Gold Fix $401.85 +$.55 LME COPPER STOCKS 358,075 -5,525 tons COMEX Gold stocks
3.35 ml -142,726 oz Comex Silver stocks 124.1 ml -72,134 oz
GOLD
While the Dollar is significantly off the highs
posted last week and is below a critical pivot point of 87.56, the trade remains
concerned about its ultimate direction. The weekly COT report showed the net
spec long position in gold to be 159,000 contracts as of last Tuesday and with
the gold market markedly below that level coming into the session this morning
we have to think that the net spec long is close to 150,000 contracts. The
150,000 contract level is a critical level, as that could be considered the old
high in the speculative positioning.
SILVER
The silver charts don’t appear to be poised for a
resumption of the uptrend, even with the market managing to bounce off the $612
level last week. The net spec long in silver actually increased by 10,000
contracts in the latest report, but with the market breaking 43 cents following
the report, we have to think that a large number of longs were forced from the
market late last week. With the market injured, it would not be a positive
development to see the March contract fall below $618.5.
PLATINUM
The platinum market is apparently staying under
pressure, which is a change of pace for a market that has had few weaknesses.
Like silver we have to wonder if the threat of bird flu is causing some
investors and speculators to move to the sidelines. Just to equal the break seen
in December, the April platinum would have to fall to $809 and that suggests to
us that there is more downside.
COPPER
With the strike factor driving speculative players
into the long side of the market last week, it would seem that the physical
buyers are being forced into additional buys. Another rather large decline in
LME stocks overnight simply confirms the pattern of tightening and gives the
copper the potential to soar this week. Unlike other metals markets, the copper
market doesn’t seem to be impacted much by the bird flu threat.
CRUDE COMPLEX
The combination of a short term oversold status
and much colder than expected weather should help to put a floor under the
energy market. With the Midwest seeing cold through the end of the week, the
mild start to February predicted early last week, is nowhere to be found.

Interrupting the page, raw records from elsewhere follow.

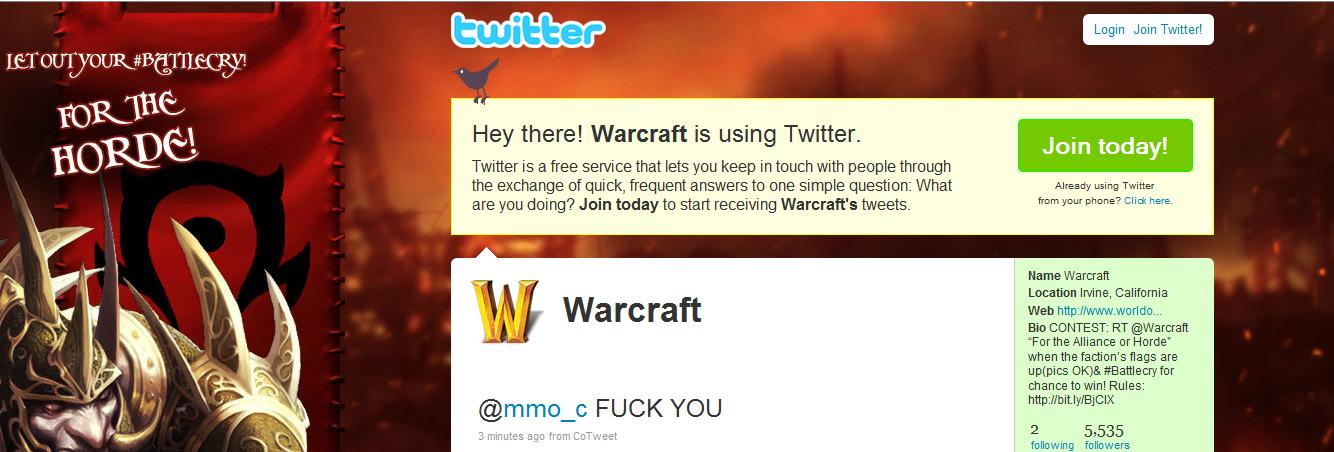
Task: Click the 2 following count number
Action: point(1034,430)
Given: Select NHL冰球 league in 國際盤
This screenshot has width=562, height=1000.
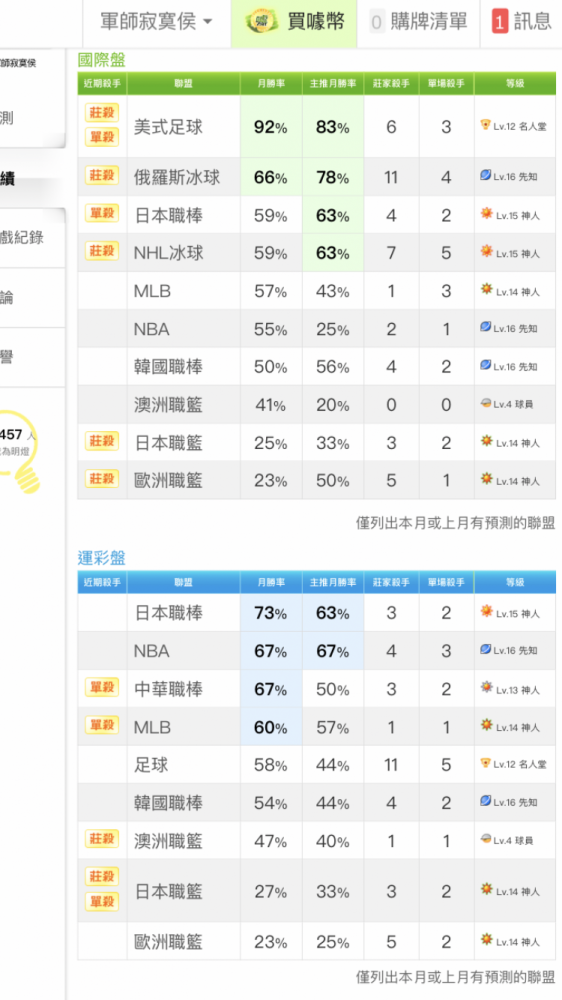Looking at the screenshot, I should pos(168,253).
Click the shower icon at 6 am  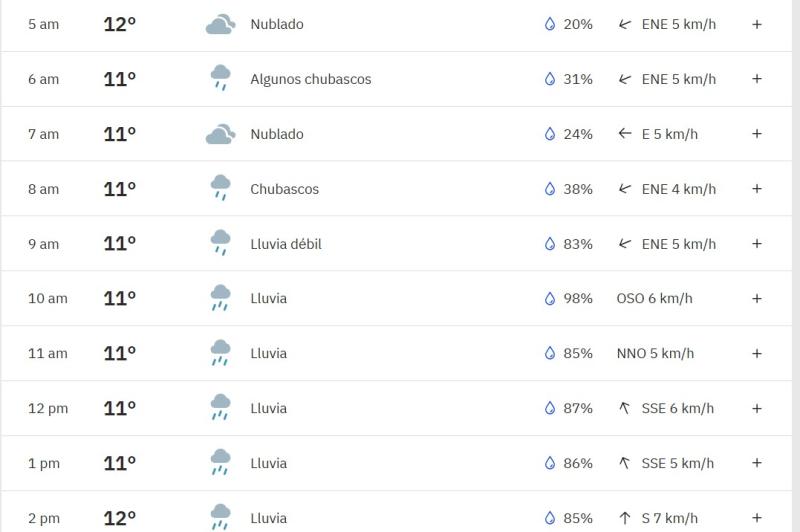pyautogui.click(x=220, y=78)
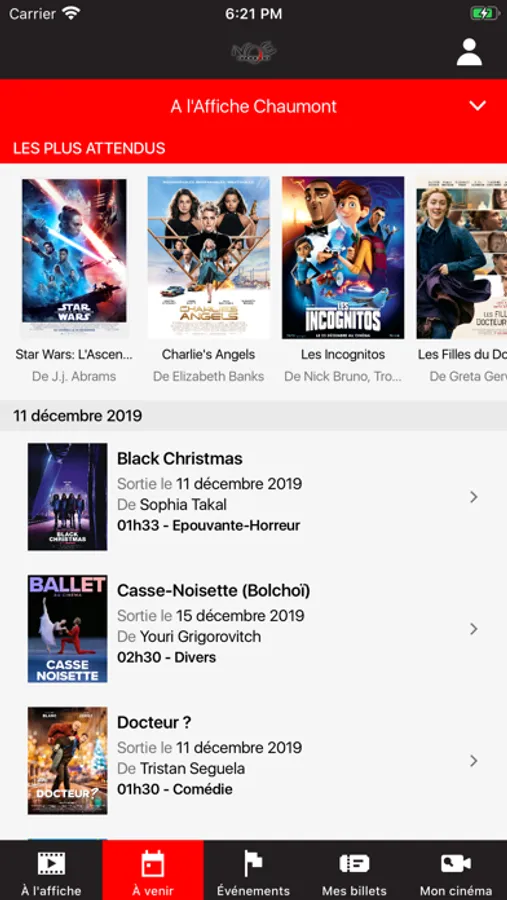507x900 pixels.
Task: Tap the Docteur ? poster thumbnail
Action: pos(68,761)
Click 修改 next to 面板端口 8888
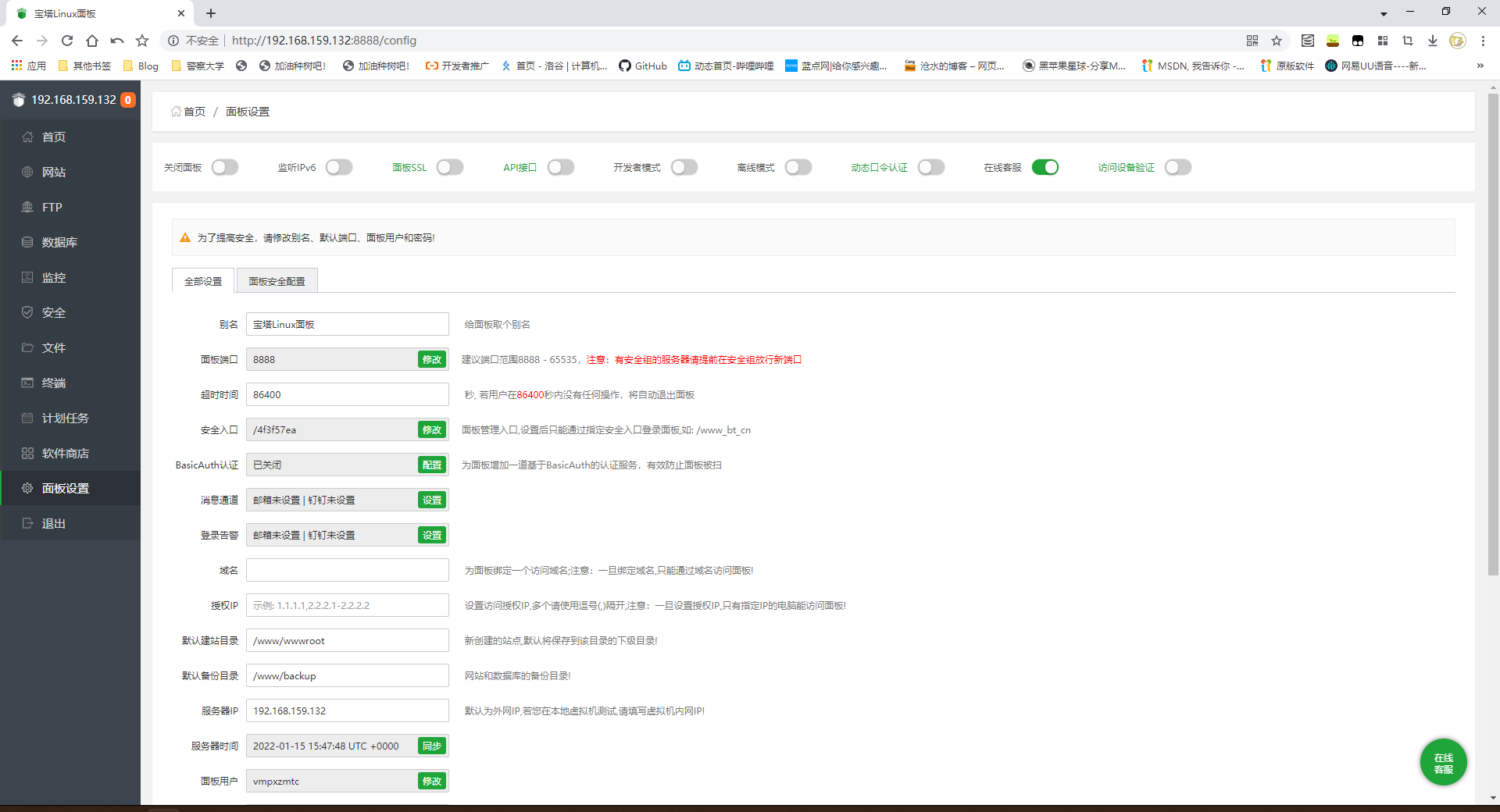Viewport: 1500px width, 812px height. pos(431,360)
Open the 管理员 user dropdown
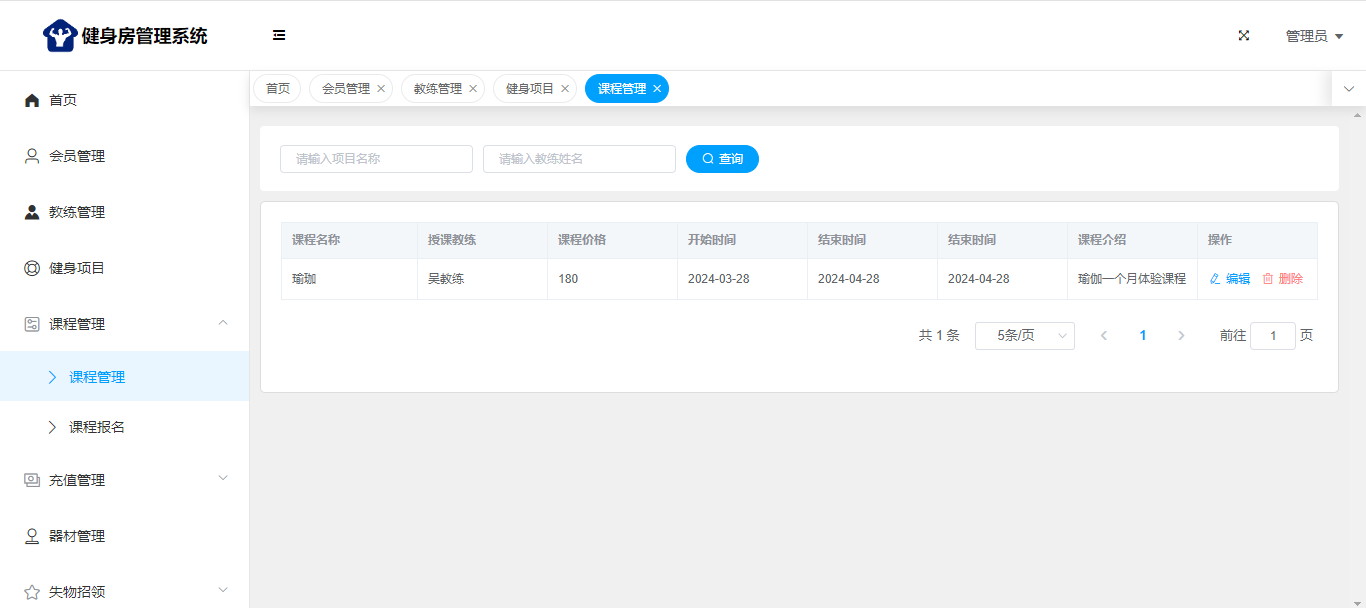 [x=1313, y=36]
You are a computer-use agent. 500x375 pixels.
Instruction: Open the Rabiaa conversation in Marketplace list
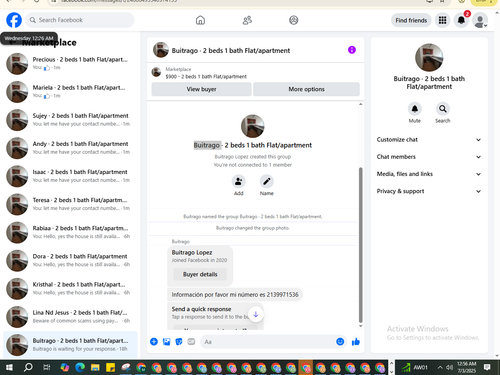[x=70, y=232]
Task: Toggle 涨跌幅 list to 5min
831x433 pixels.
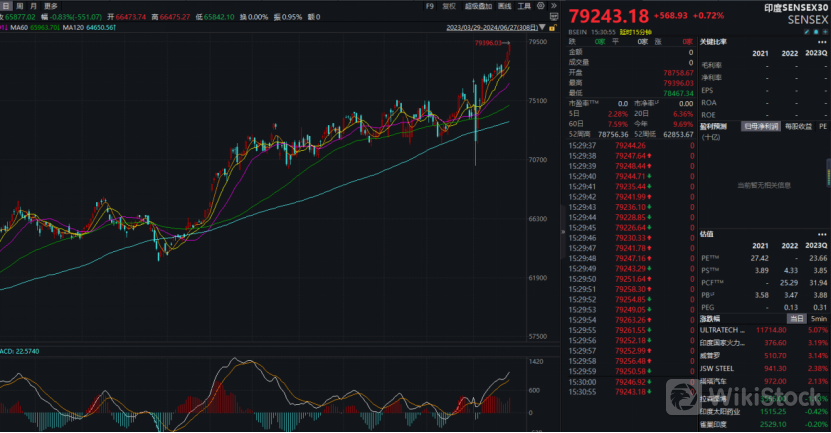Action: coord(818,318)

The
February 10th OPEC meeting could also lend some support to prices but with the
market taking note of increasing Russian production we are not sure OPEC is
going to simply give away market share, in an effort to drive prices up from
pretty favorable existing price levels.
NATURAL GAS
Given the failure late last week, into much colder
than expected Midwest temperatures, it is clear that the bull camp has lost its
resolve. In fact, it might now take a much bigger than expected weekly inventory
draw just to slow the liquidation pace. With the recent COT report showing the
small spec long to be 25,000 contracts, it is clear there is still plenty of
stop loss selling potential left in the natural gas market.